La rentrée géoéconomique 2022 s’avère particulièrement difficile à décrypter car elle est marquée par plusieurs contradictions majeures.
1 – Depuis plusieurs mois, les indicateurs convergeaient sur plusieurs points : une hausse inédite de l’inflation, une dépréciation nette de l’euro face au dollar et surtout l’explosion des prix de l’énergie et de l’alimentation. Pour autant, les marchés financiers restent optimistes, confiant en leur capacité propre à réguler le marché. Face au marketing du pessimisme, les bourses d’échange affichent une certaine bonhomie.
2 – Les évolutions géoéconomiques sont portées par trois vecteurs : la révolution numérique qui capte actuellement les talents tout en provoquant un déficit de main d’œuvre dans les secteurs traditionnels, l’environnementalisme, quête occidentale d’un retour à la nature sauvage et enfin la renaissance géopolitique qui incarne le retour décomplexé à l’usage de la force. Or ces vecteurs tirent dans des sens opposés : la digitalisation du monde accroit massivement les destructions environnementales en des espaces bien précis, notamment au sein des nouvelles usines sino-indiennes du monde. De la même façon, les choix géopolitiques opérés par l’Occident en Europe Orientale génèrent un retour massif au charbon au détriment du gaz, infiniment moins polluant. Ils gênent en outre la révolution numérique qui est fondée sur une énergie bon marché.
Dans ces circonstances, il est assez illusoire de prétendre mener de front une politique de renaissance géopolitique, environnementale et digitale sans privilégier une branche au détriment des deux autres.
3 – D’un point de vue militaire, la plaine d’Ukraine comme le détroit de Formose s’apparentent désormais à des conflits gelés. En Ukraine, les Etats-Unis opèrent avec le visage marchand de leur puissance, fournissant des armes, des fonds et un soutien numérique à Kiev face à l’armée russe. Dans le détroit de Formose, la puissance américaine agit davantage avec son visage naval face à la vieille stratégie d’unification économique chinoise. Il faut en effet être Janus et manier tout à la fois la diplomatie financière et la force militaire tout en guettant les successions impériales ennemies afin de faire perdurer l’Empire. Toutefois, ces prises de forces ne sont qu’apparentes : à Moscou, les affaires continuent entre Américains et Russes comme si de rien n’était… La France avait hâtivement fermé son lycée, elle le réouvre en septembre. Quant à Nordstream II, il est en sommeil en attendant des jours meilleurs. Les fluctuations du prix de l’essence semblent déconnectées de celles du baril de Brent comme si certains États profitaient des grandes incertitudes actuelles pour rembourser la lourde facture générée par leur paralysie décisionnelle depuis deux ans. Ces mêmes États font leur plein de gaz russe afin d’éviter tout chantage gazier sous couvert d’entretien technique au cœur de l’hiver. La récente visite du président de la République française en Algérie se présente ainsi comme la réponse diplomatique au partenariat militaire et gazier signé le 10 mai 2022 entre l’Algérie et la Russie.

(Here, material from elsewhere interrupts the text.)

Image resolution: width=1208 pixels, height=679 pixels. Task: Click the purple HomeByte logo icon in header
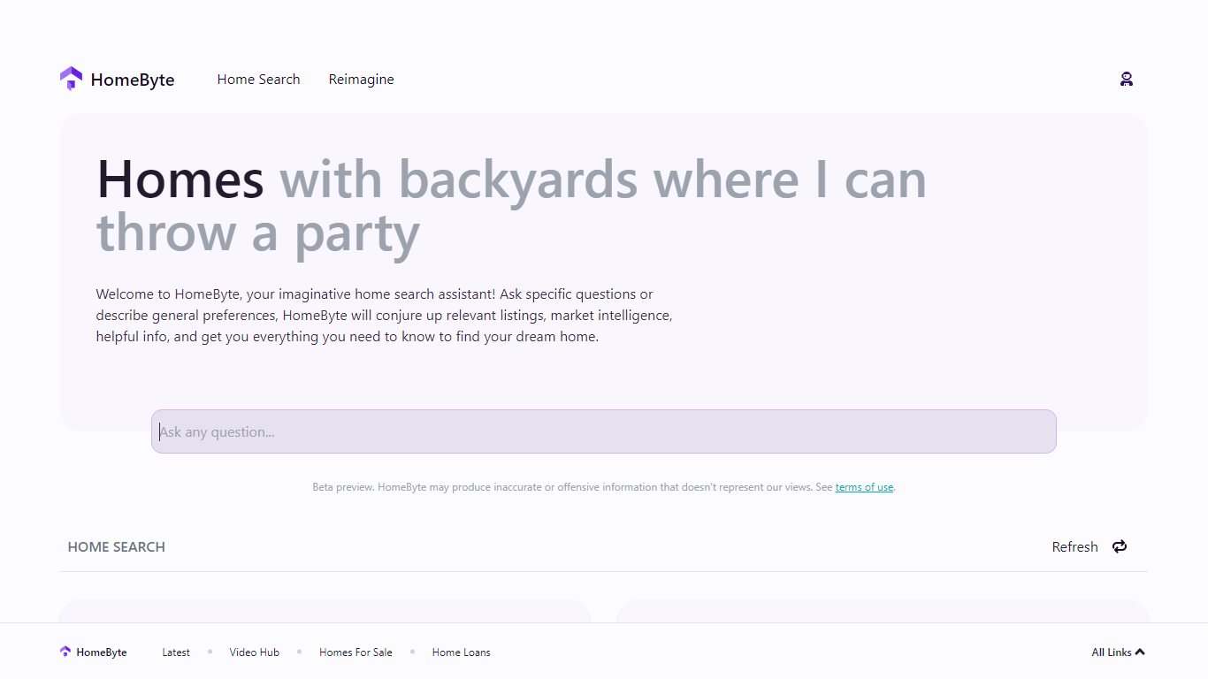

Tout se passe en somme comme si nous nous dirigions vers un pic d’incertitudes.
Celui-ci dirigera beaucoup de dirigeants vers un sommet d’indécision. Pourtant les opportunités géoéconomiques sont bien présentes, notamment au sein de l’espace fluide qui échappe aux alignements géopolitiques : en Amérique du Sud, en Asie centrale et en Inde. Qui ne l’aura pas saisi a déjà un temps de retard.